ST. LEON-ROT, Germany – Amid backlash from some prominent fellow professionals, Europe’s Suzann Pettersen stood her ground over her handling of the controversial phantom concession at the end of the fourball matches early Sunday morning at the Solheim Cup.
After Sunday’s afternoon singles matches, Pettersen said she had no regrets about how she dealt with American Alison Lee and the controversy at the 17th green, where Lee lost the hole for scooping her ball after thinking she heard the Europeans concede her 18-inch putt.
The Europeans did not, and it led to the Americans losing the match and a vital point heading into singles.
Pettersen said she wouldn’t change the way she handled it.
“We are all trying to win, to play golf,” Pettersen said. “I totally respect the Americans. We totally respect the game. At that point of time in the match, with the putt she had left, I would still like to see it. If she had the putt to win the cup, I would still like to see it.”
While the Europeans were within the rules, they’re facing criticism over whether they violated the spirit of the rules.
“How Suzann can justify that I will never, ever know,” Hall of Famer Laura Davies said on Sky Sports 4. “We are all fierce competitors, but, ultimately, it's unfair. We have to play week in, week out together and you do not do something like that to a fellow pro.
“I am disgusted. I know she is angry and justifying everything, but she has let herself down and she has certainly let her team down. I am so glad I am not on that team this time.”
Two-time major champion Zach Johnson also didn’t like what he saw.
“What happened on the 17th green is a disgrace to the sport,” he tweeted.
The controversy occurred after Lee missed an 8-foot putt for birdie, leaving herself 18 inches for par. Saying she thought she heard someone say the putt was conceded, Lee scooped up her ball with her putter head and grabbed it. Europe’s Charley Hull and both European caddies in Lee’s line of sight walked away before Lee did so, as if the putt were conceded. As Lee picked up, even the referee was heard saying: “The hole is halved in four.”
Afterward, Hull said she wasn’t walking off the green because she thought the hole was conceded. She said she was walking toward Pettersen on the far end of the green to discuss whether to concede the putt.
Still, Hull was in tears after the match, making it appear she was upset over how she and Pettersen won.

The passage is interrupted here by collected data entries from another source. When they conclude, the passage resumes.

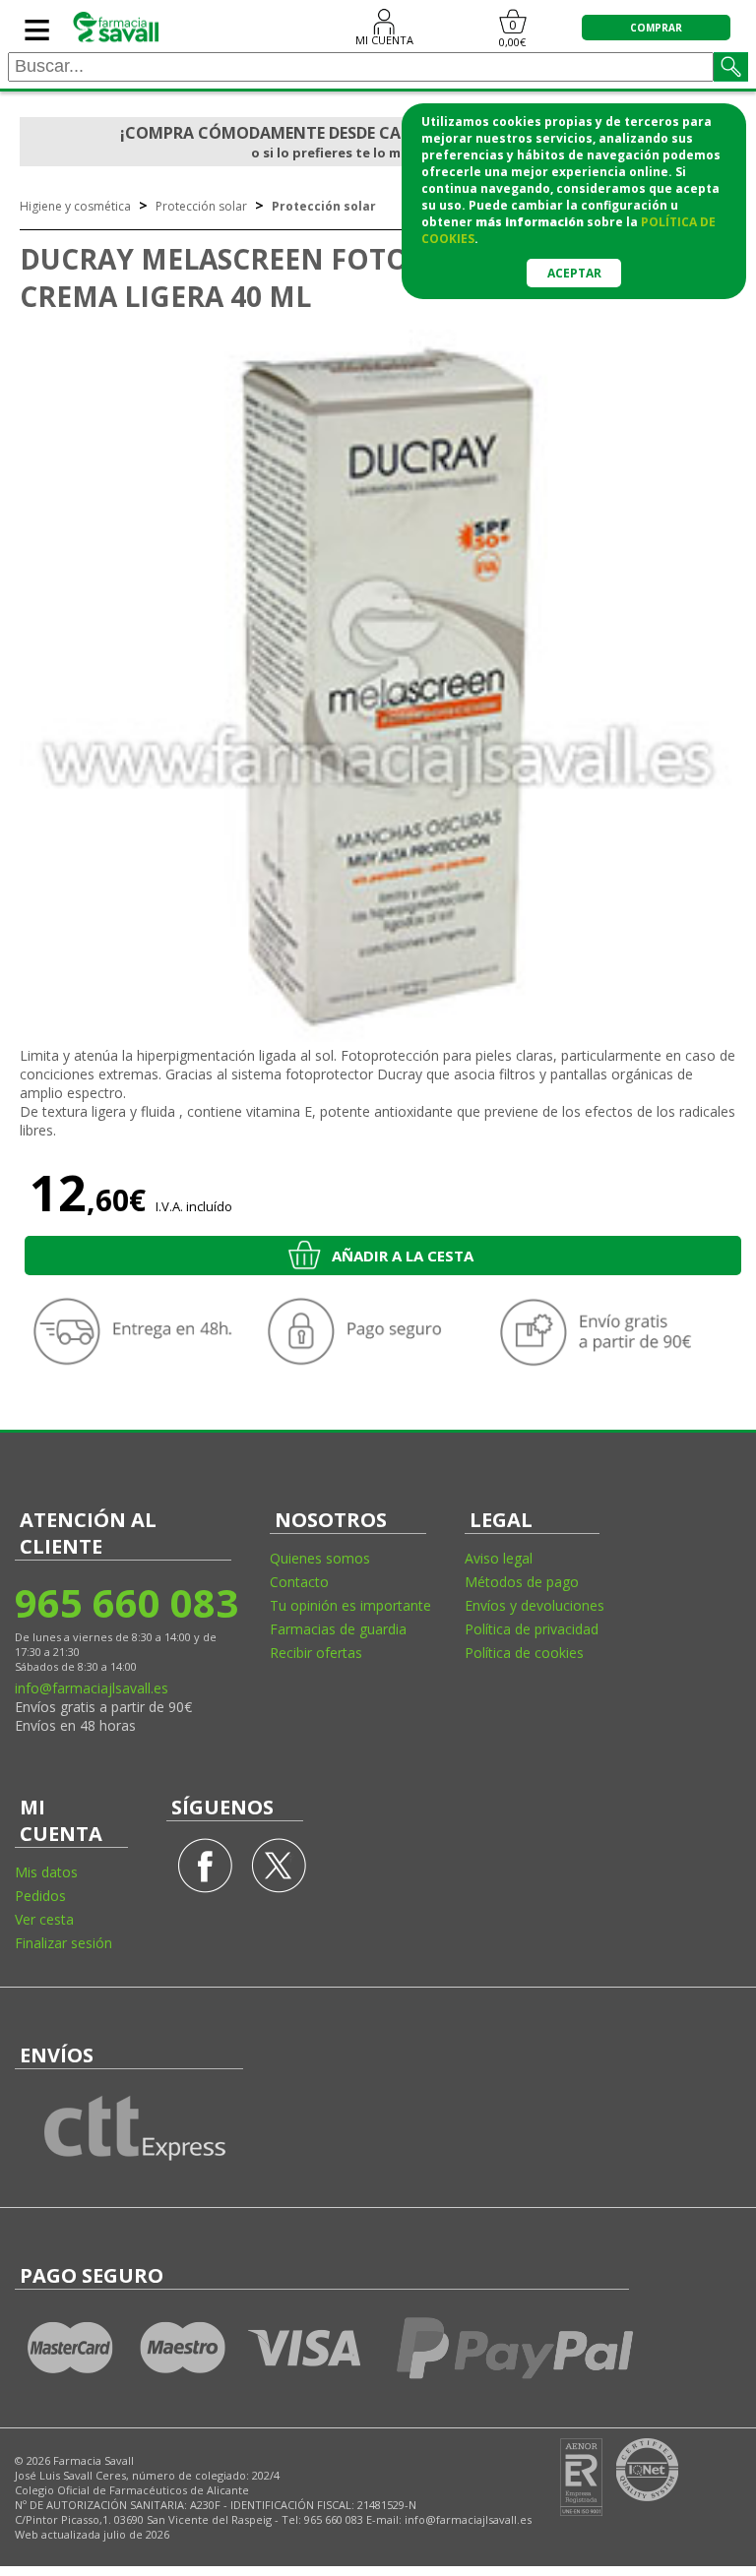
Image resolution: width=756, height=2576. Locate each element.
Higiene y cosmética (75, 206)
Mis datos (46, 1872)
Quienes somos (320, 1558)
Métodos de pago (522, 1581)
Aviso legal (499, 1558)
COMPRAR (656, 27)
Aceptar (574, 273)
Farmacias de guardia (338, 1629)
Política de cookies (524, 1652)
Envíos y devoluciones (534, 1605)
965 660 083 (125, 1602)
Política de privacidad (531, 1629)
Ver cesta (44, 1919)
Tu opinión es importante (350, 1605)
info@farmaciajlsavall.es (91, 1688)
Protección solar (201, 206)
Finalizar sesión (63, 1942)
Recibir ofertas (316, 1652)
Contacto (299, 1581)
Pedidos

“I felt really bad because of what happened,” Hull said. “I was just upset. I felt sorry for her, but at the end of the day, rules are rules.”
European captain Carin Koch stood by the decision.
“You feel bad when someone makes the mistake,” Koch said. “We had a rules meeting early in the week where they clearly told us how important it is to make sure that someone has conceded the putt. And no one did. It's clear in the TV screen, it's clear to everybody. You feel bad, of course, you don't want to win a hole because someone makes a mistake. It wasn't a short enough putt where they would have even given it. We have to follow the rules of golf.”
Koch said that Brittany Lincicome, Lee’s playing partner, yelled out to Lee not to pick up the ball, a sign the Americans should have been aware the putt wasn’t conceded.
“I did that because I wasn’t 100 percent sure it was conceded,” Lincicome said. “Alison thought she heard someone say the putt was conceded. It might have been somebody in the crowd.”
Koch was asked to react to criticism that the Europeans were unsportsmanlike in their handling of the issue.
“Sportsmanship is very important, of course, to golf and to this competition,” Koch said. “But so are the rules. If we have rules, we have to play by them. They're there for both teams. They're there to benefit all the players in both teams.”